**Available records:**

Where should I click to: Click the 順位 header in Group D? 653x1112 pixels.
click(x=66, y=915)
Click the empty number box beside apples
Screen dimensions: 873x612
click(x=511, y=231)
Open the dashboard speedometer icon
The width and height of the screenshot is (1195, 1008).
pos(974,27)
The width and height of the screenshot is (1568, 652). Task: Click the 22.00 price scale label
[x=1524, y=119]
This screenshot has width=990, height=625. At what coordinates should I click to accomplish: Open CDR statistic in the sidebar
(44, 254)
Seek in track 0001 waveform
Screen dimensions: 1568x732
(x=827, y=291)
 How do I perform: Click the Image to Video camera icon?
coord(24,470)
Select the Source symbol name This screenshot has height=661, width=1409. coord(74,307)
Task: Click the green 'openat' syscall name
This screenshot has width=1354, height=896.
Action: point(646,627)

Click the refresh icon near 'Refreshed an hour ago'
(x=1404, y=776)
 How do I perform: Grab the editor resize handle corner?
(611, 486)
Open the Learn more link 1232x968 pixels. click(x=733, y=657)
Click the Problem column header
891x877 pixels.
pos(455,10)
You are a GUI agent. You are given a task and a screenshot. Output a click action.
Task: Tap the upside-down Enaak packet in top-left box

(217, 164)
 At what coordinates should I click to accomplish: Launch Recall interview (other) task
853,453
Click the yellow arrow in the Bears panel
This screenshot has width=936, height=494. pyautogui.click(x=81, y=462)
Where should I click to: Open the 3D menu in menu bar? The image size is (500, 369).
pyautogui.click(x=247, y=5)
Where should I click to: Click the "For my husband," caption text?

**Your goal:** Rewrite the material starting at the line that contains "Click the yellow arrow in the Bears panel" and ending at the end of the material, with "yellow" changed to "green" and everything else left as it stands.

**Exercise output:**
Click the green arrow in the Bears panel
This screenshot has width=936, height=494. pyautogui.click(x=81, y=462)
Where should I click to: Open the 3D menu in menu bar? The image size is (500, 369).
pyautogui.click(x=247, y=5)
Where should I click to: Click the "For my husband," caption text?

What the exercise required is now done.